YOUR GOAL -
Of all the entries below, retype only the lines from the one with "The height and width of the screenshot is (336, 447)." through the one with "Task: Click the download", exactly as they appear.

◆ ◆ ◆ ◆ ◆ ◆ ◆

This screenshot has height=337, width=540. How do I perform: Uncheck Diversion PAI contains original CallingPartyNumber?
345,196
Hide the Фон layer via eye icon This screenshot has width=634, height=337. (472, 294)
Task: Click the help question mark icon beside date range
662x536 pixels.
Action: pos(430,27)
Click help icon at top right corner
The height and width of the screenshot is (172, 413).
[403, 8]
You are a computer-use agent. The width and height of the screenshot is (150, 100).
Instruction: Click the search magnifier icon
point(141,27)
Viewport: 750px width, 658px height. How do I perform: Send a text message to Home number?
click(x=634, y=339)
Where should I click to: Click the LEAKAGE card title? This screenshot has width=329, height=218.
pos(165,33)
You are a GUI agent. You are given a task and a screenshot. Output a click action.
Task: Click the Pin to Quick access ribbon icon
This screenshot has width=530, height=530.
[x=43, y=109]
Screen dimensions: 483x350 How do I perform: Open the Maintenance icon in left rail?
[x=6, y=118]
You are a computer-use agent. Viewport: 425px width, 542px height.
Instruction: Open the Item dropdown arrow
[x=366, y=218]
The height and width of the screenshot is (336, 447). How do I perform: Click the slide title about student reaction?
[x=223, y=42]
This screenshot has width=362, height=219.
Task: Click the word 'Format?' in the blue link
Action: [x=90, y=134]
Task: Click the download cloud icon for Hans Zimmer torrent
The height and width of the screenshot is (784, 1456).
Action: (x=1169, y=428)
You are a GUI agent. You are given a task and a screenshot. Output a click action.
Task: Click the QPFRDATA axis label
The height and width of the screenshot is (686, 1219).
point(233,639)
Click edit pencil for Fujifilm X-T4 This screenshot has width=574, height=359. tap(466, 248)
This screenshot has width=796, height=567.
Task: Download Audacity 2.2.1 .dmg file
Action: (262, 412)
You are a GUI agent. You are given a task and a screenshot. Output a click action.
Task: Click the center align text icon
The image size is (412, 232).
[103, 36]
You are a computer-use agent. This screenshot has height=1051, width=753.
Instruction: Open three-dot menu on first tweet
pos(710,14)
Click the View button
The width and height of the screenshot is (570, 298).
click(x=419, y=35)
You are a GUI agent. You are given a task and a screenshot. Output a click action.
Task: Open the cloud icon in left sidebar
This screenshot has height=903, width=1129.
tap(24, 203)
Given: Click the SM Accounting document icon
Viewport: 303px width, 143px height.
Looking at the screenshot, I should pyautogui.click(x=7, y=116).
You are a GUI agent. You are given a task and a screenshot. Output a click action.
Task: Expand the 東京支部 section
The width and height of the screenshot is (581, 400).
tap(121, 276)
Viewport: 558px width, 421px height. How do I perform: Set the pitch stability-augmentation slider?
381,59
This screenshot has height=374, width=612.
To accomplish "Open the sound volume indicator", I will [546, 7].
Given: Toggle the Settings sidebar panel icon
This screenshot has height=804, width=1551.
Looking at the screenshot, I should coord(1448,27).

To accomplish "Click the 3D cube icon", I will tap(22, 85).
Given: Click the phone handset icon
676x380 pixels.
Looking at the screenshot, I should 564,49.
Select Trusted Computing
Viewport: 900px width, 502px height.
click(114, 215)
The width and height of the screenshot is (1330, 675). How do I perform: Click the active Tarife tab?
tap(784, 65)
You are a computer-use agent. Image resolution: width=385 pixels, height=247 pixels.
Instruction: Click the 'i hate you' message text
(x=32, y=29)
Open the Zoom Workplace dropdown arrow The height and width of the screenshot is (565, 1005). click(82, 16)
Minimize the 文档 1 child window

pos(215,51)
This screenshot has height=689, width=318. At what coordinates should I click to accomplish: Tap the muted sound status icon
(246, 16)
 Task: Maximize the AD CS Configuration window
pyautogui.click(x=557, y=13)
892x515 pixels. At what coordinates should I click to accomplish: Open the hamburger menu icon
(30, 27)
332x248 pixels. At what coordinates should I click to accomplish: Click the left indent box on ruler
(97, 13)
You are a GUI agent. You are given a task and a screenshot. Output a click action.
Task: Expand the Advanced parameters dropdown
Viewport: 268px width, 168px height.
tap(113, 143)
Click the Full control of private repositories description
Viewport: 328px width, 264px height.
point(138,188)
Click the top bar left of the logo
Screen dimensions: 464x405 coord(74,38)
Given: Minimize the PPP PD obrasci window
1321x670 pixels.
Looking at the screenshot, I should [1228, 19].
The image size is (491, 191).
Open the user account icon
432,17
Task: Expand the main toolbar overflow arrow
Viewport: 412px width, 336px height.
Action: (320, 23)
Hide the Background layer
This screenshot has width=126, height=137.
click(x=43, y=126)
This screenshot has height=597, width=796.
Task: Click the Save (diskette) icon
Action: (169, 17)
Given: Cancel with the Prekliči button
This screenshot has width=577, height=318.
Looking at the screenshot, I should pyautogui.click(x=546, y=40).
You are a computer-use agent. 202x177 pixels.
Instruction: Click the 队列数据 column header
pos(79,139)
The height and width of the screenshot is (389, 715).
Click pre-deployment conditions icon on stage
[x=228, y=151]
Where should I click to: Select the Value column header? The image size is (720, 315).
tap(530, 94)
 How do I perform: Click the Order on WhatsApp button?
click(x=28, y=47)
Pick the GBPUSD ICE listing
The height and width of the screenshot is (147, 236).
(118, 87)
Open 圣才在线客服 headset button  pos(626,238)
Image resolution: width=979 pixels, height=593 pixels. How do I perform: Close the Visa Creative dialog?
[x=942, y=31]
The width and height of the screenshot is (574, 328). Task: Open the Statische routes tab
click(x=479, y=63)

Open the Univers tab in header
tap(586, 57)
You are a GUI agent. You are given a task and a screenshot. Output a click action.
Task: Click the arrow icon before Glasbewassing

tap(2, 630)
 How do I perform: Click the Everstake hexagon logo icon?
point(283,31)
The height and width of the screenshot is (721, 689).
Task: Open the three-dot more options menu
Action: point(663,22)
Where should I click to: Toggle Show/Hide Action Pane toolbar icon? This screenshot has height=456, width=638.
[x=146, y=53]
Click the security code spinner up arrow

◆ ◆ ◆ ◆ ◆ ◆ ◆

ANSWER SECTION -
The height and width of the screenshot is (336, 447). How do I perform: Click the slide title about student reaction?
[x=223, y=42]
This screenshot has width=362, height=219.
Task: Click the word 'Format?' in the blue link
Action: [x=90, y=134]
Task: Click the download cloud icon for Hans Zimmer torrent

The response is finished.